6. D'autre part, lorsqu'une construction a fait l'objet de transformations sans les autorisations d'urbanisme requises, il appartient au propriétaire qui envisage d'y faire de nouveaux travaux de déposer une déclaration ou de présenter une demande de permis portant sur l'ensemble des éléments de la construction qui ont eu ou auront pour effet de modifier le bâtiment tel qu'il avait été initialement approuvé. Il en va ainsi même dans le cas où les éléments de construction résultant de ces travaux ne prennent pas directement appui sur une partie de l'édifice réalisée sans autorisation. En revanche, une telle exigence ne trouve pas à s'appliquer dans le cas où les travaux effectués sans autorisation concernent d'autres éléments bâtis sur le terrain d'assiette du projet si le permis demandé ne porte pas sur ces éléments distincts du projet, sauf si ces derniers forment avec la construction faisant l'objet de la demande d'extension, en raison de liens physiques ou fonctionnels entre eux, un ensemble immobilier unique.

7. En premier lieu, il ressort des énonciations des jugements attaqués que la maison familiale et la piscine présentées dans la demande de permis comme " existantes ", alors qu'elles avaient été antérieurement construites sans autorisation, étaient distinctes de la maison principale sur laquelle portait la demande de permis et ne faisaient l'objet d'aucune demande d'extension dans le cadre de cette demande. Il s'ensuit qu'en jugeant, pour en déduire qu'il s'était livré à une manoeuvre frauduleuse, que le pétitionnaire ne pouvait mentionner l'existence de la maison familiale et de la piscine sans demander leur régularisation, le tribunal administratif de Nice a entaché son jugement d'erreur de droit.

8. En second lieu, les époux A... et Mme B... soutiennent en défense qu'il y a lieu de substituer au motif retenu par le tribunal administratif de Nice le motif tiré de l'autorité absolue de la chose jugée qui s'attache à l'arrêt du 25 mars 2019 par lequel la cour d'appel d'Aix-en-Provence a confirmé le jugement du tribunal correctionnel de Grasse du 29 juin 2017 et retenu que le permis en litige avait été obtenu par fraude. Toutefois, l'autorité de la chose jugée appartenant aux décisions des juges répressifs devenues définitives qui s'impose aux juridictions administratives s'attache à la constatation matérielle des faits mentionnés dans le jugement et qui sont le support nécessaire du dispositif. La même autorité ne saurait, en revanche, s'attacher à la qualification juridique de ces mêmes faits opérée par le juge pénal. Il s'ensuit que les défendeurs ne sont pas fondés à demander que soient substitués aux motifs retenus par les premiers juges ceux adoptés par la cour d'appel d'Aix-en-Provence.

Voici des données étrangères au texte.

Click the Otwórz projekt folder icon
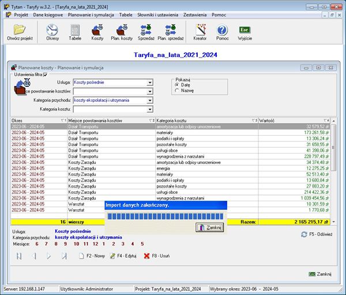Viewport: 346px width, 295px height. point(20,29)
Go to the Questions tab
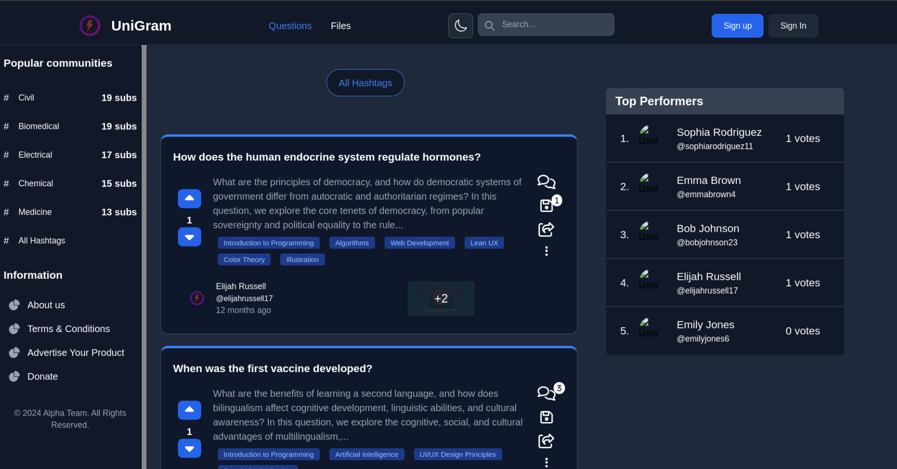The width and height of the screenshot is (897, 469). 290,26
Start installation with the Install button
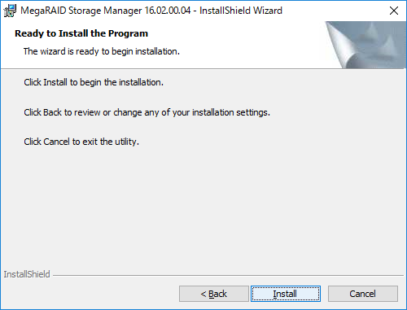The height and width of the screenshot is (310, 407). (x=286, y=294)
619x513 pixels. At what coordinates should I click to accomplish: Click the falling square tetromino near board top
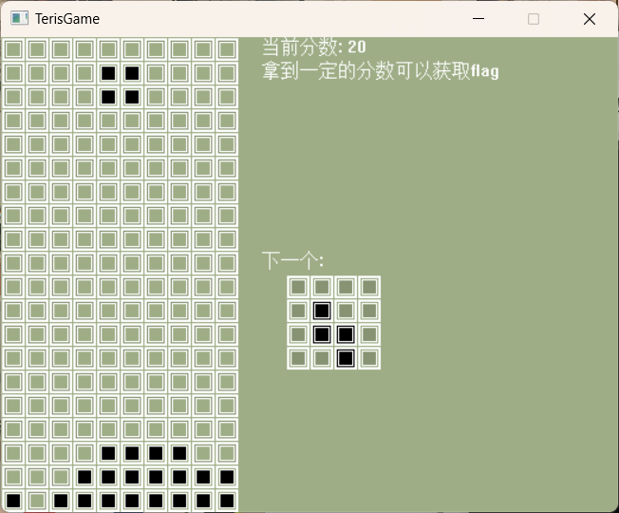click(120, 85)
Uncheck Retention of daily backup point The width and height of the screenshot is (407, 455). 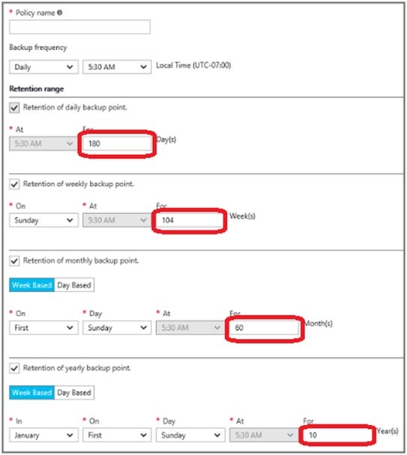(x=14, y=107)
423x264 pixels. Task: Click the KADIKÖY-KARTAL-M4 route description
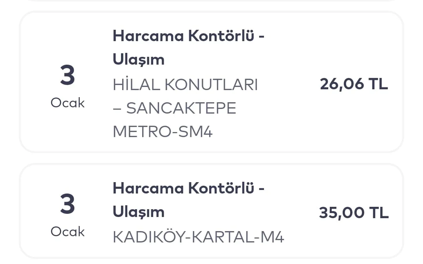[x=198, y=237]
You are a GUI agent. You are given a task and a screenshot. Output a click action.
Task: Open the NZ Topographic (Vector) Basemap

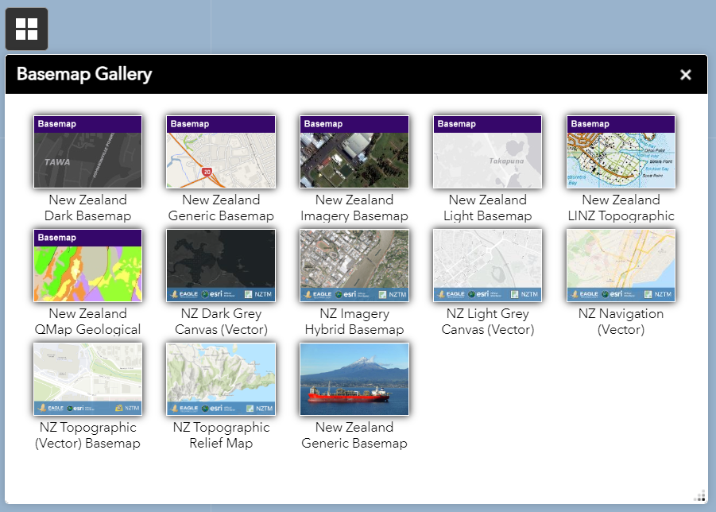coord(87,379)
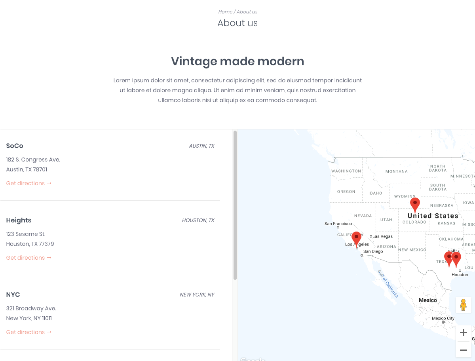
Task: Zoom in on the map
Action: click(x=463, y=333)
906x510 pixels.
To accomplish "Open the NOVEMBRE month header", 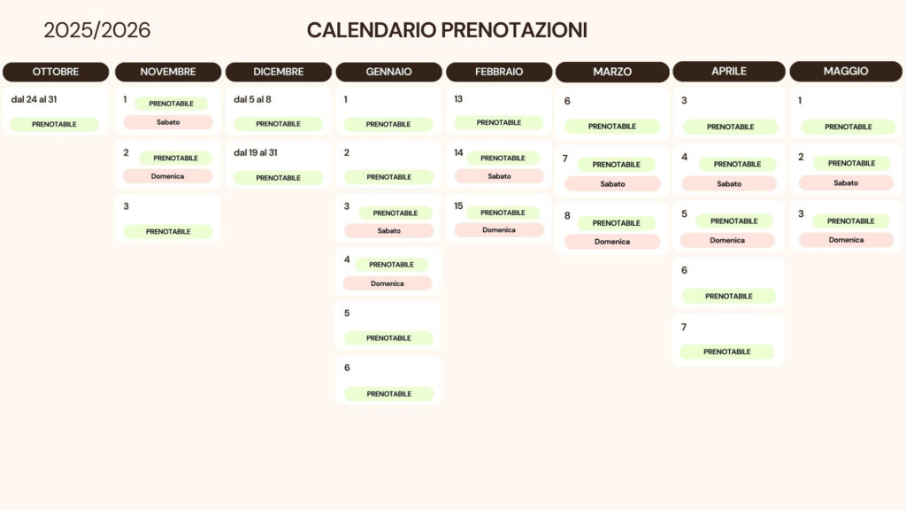I will click(x=168, y=72).
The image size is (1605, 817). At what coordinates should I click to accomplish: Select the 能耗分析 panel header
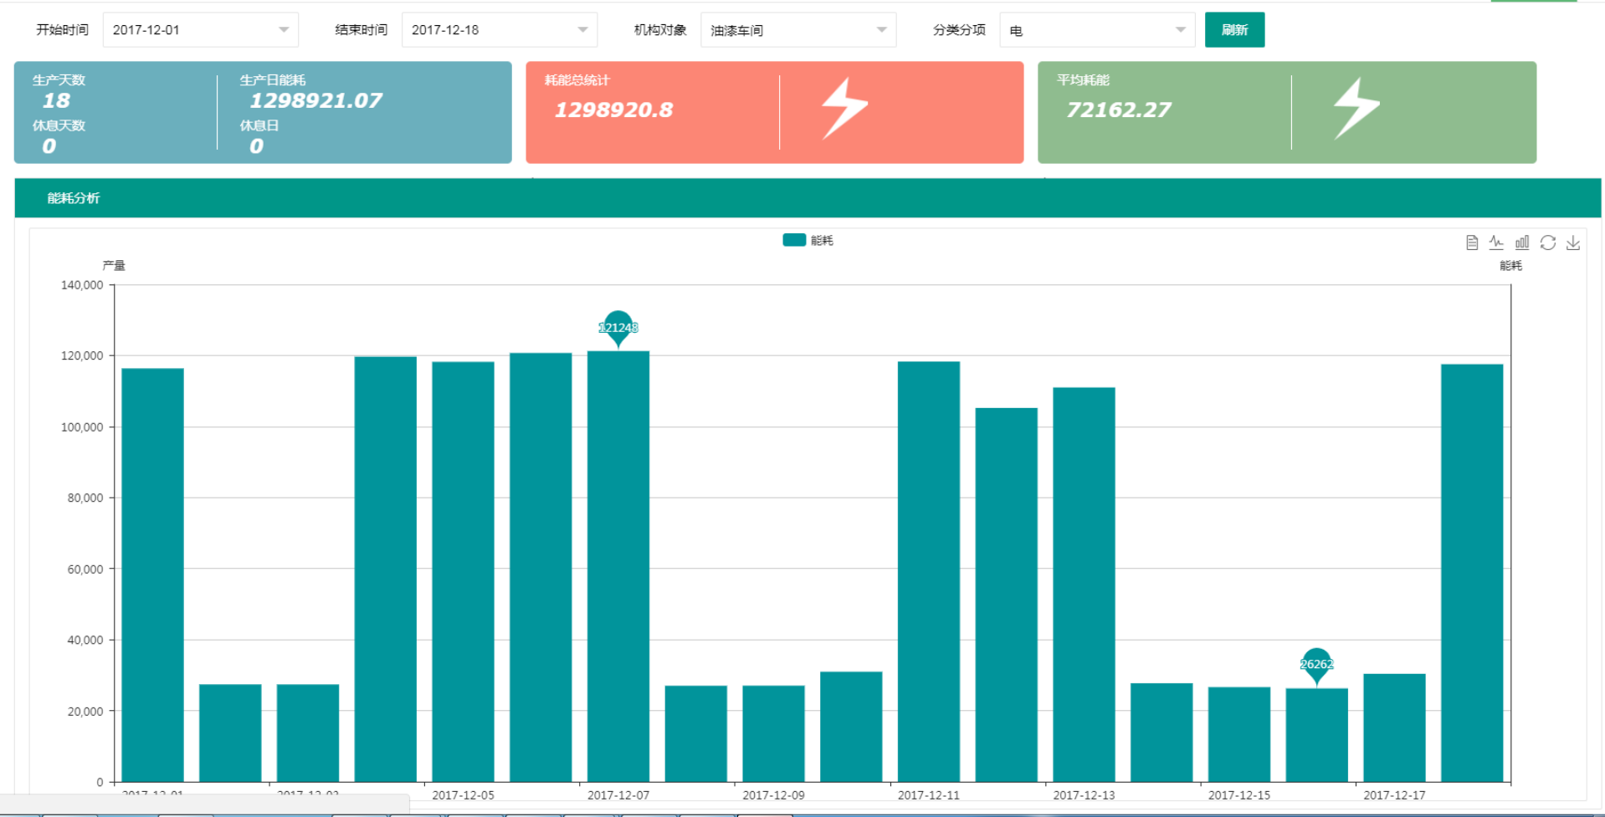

9. Il résulte de ce qui précède que, sans qu'il soit besoin de se prononcer sur les autres moyens des pourvois, la société Fourseasons Group est fondée à demander l'annulation des jugements qu'elle attaque.

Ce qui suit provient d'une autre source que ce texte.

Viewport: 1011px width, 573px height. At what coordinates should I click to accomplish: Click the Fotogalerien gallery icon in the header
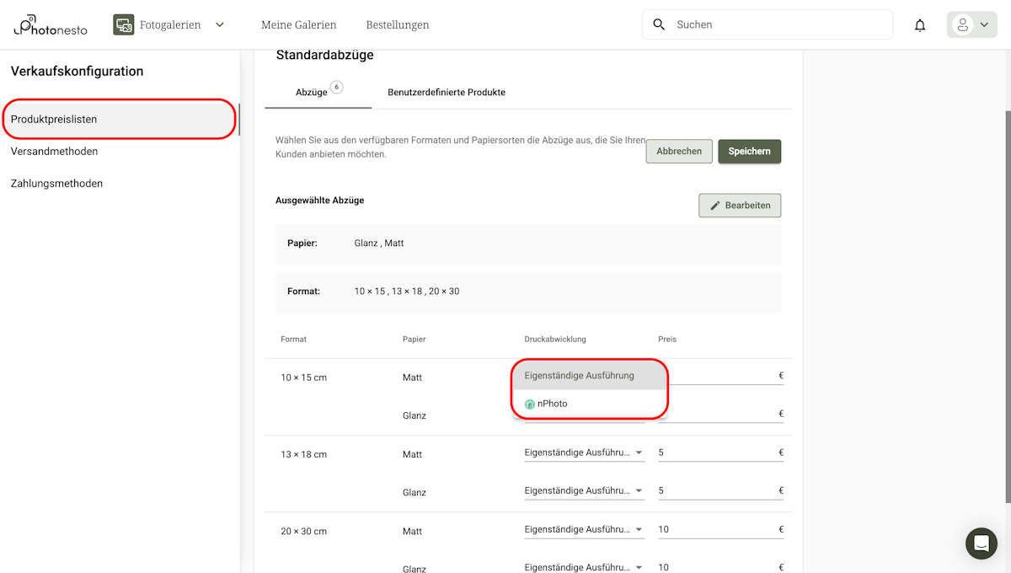point(123,24)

10. Il y a lieu, dans les circonstances de l'espèce, de mettre à la charge de M. et Mme A... et de Mme B... la somme de 3 000 euros qu'ils verseront solidairement à la société Fourseasons Group au titre de l'article L. 761-1 du code de justice administrative. Ces dispositions font obstacle à ce qu'une somme soit mise à la charge de la société Fourseasons Group qui n'est pas, dans la présente instance, la partie perdante.

D E C I D E :

--------------

Article 1er : Les articles 1er, 2 et 4 des jugements du 20 août 2018 du tribunal administratif de Nice sont annulés.

Article 2 : L'affaire est renvoyée dans cette mesure au tribunal administratif de Nice.

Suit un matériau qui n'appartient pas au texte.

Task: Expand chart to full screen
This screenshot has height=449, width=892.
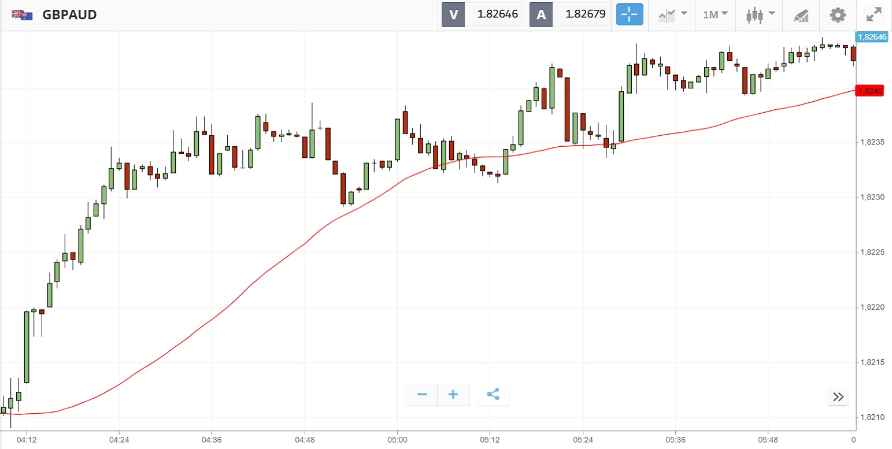Action: tap(874, 14)

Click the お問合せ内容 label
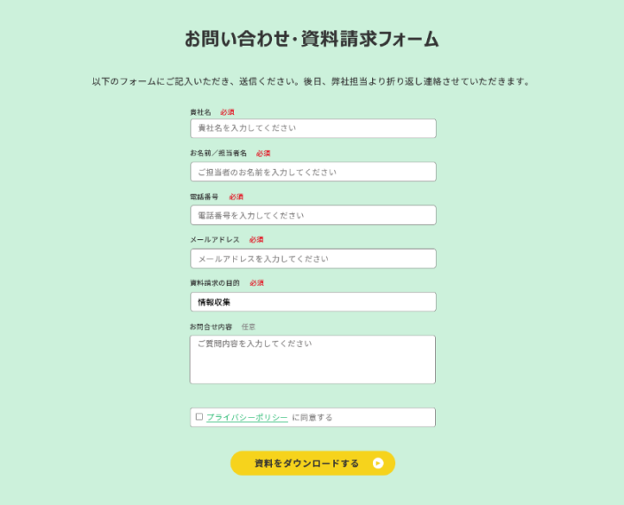(211, 327)

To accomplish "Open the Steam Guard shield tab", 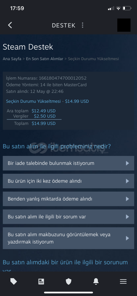I will pos(69,282).
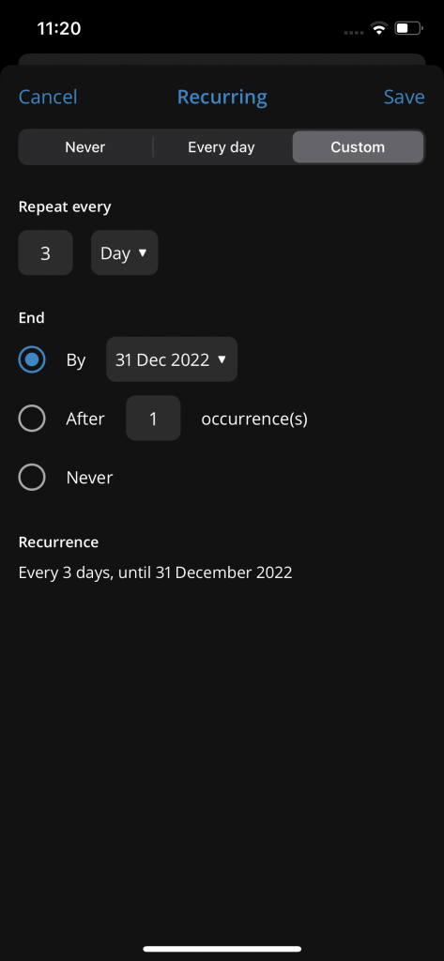This screenshot has width=444, height=961.
Task: Open the 31 Dec 2022 date picker
Action: click(172, 359)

Article 3 : M. et Mme A... et Mme B... verseront solidairement la somme de 3 000 euros à la société Fourseasons Group au titre de l'article L. 761-1 du code de justice administrative.

Article 4 : Les conclusions présentées par M. et Mme A... et Mme B... au titre de l'article L. 761-1 du code de justice administrative sont rejetées.

Article 5 : La présente décision sera notifiée à la société Fourseasons Group, à M. et Mme C... A... et à Mme D... B....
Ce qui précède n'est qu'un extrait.